MedAnswers is a fast-growth startup, and our StartEngine raise breathed life into us during the very early days of prototyping and beta release. 

How would you describe your relationship with your StartEngine investors?

Motivational. I am most motivated by creating a big return for those investors who could only invest our minimum. Microinvestors are the ones I wake up at 4:30 every day to go to work for. I can’t wait to see the impact in their lives when they get that windfall. It’s extremely rewarding to make an economic impact in the lives of others through being an entrepreneur. 

You recently closed a $5M round. Congratulations! Why did you decide to raise additional capital, and what’s next for MedAnswers?

When I was 20-years-old, I read a famous book by Mary Kay Ash and will never forget she said, “It takes money to make money.” We are a science and tech company – we can’t scale without proper funding.

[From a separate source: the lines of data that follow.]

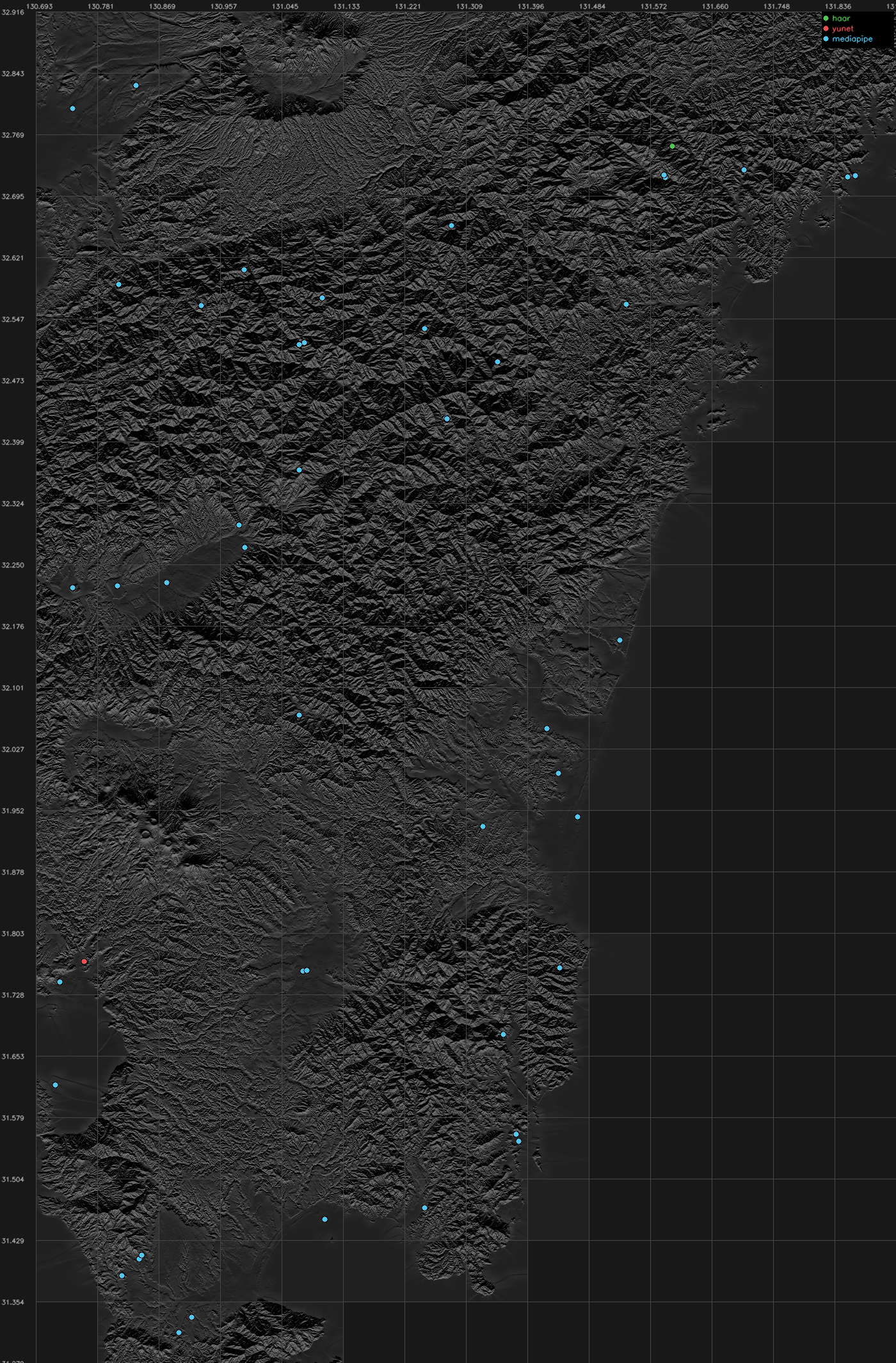Click the green haar legend dot

[x=826, y=19]
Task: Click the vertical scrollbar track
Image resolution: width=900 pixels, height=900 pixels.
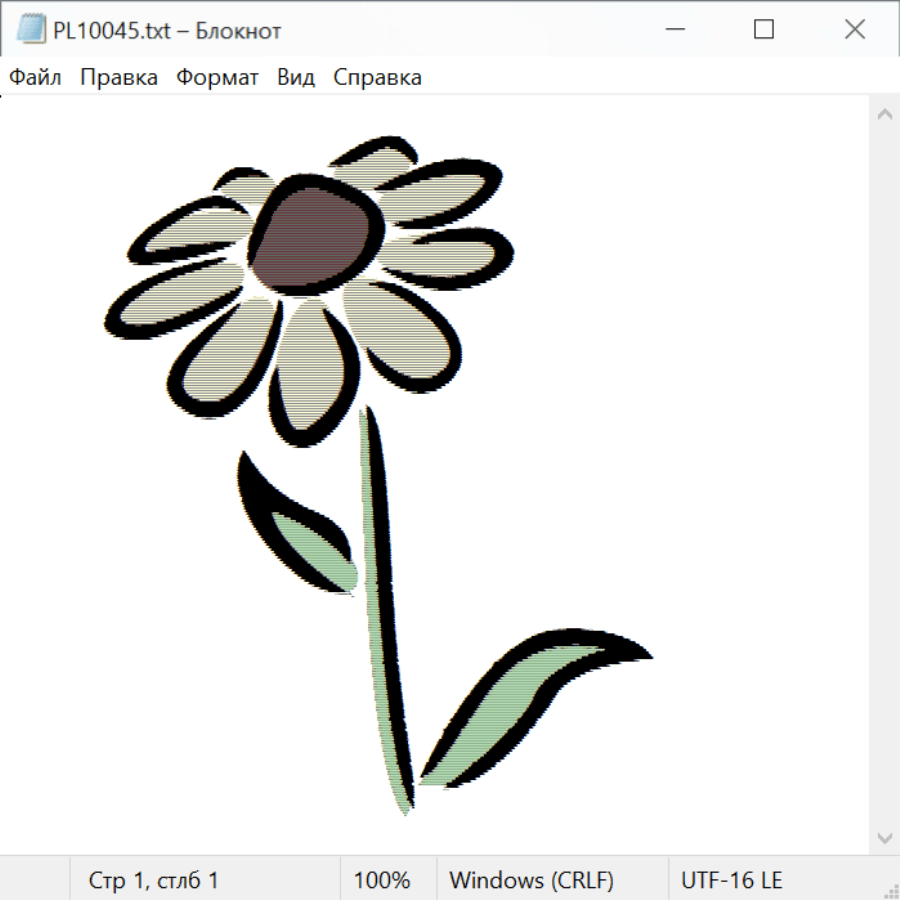Action: [x=884, y=475]
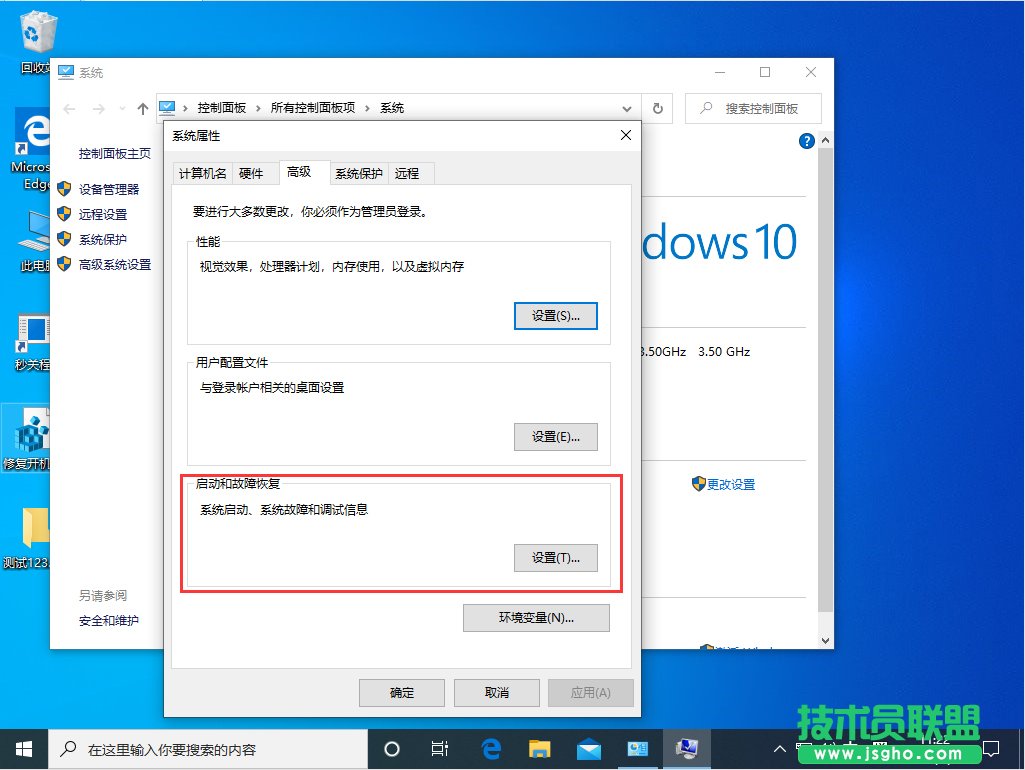Image resolution: width=1025 pixels, height=770 pixels.
Task: Open Task View from the taskbar
Action: (x=440, y=748)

I run a distributed team, so our salaries are lower than the average startup with world-class teammates because we let them work where they already are. I created about 40 jobs from the investment round – that feels amazing.

And those 40 people are mission-critical to our ability not just to scale the company, but to truly solve this access problem we have. Every individual, from my iOS engineer to my CSO, truly wants to solve this problem as a disruptor in health care. It takes a village, and it takes capital to fund the village. 

Is there anything you’d like to say to the StartEngine community at large?

Thank you. Our StartEngine raise was a game-changer for us at a really critical time in our company’s history.

Thank you for investing in us, thank you for investing in other startups. Keep taking those risks – not all investments will pay off all the time but they always make a difference at the time you make them.

It takes time to build a sustainable company, so don’t expect ROI’s to start rolling in quickly – give your investments time to build, grow and mature as the company grows towards profitability, exit or IPO. Together we are changing the landscape of entrepreneurship and that is super exciting.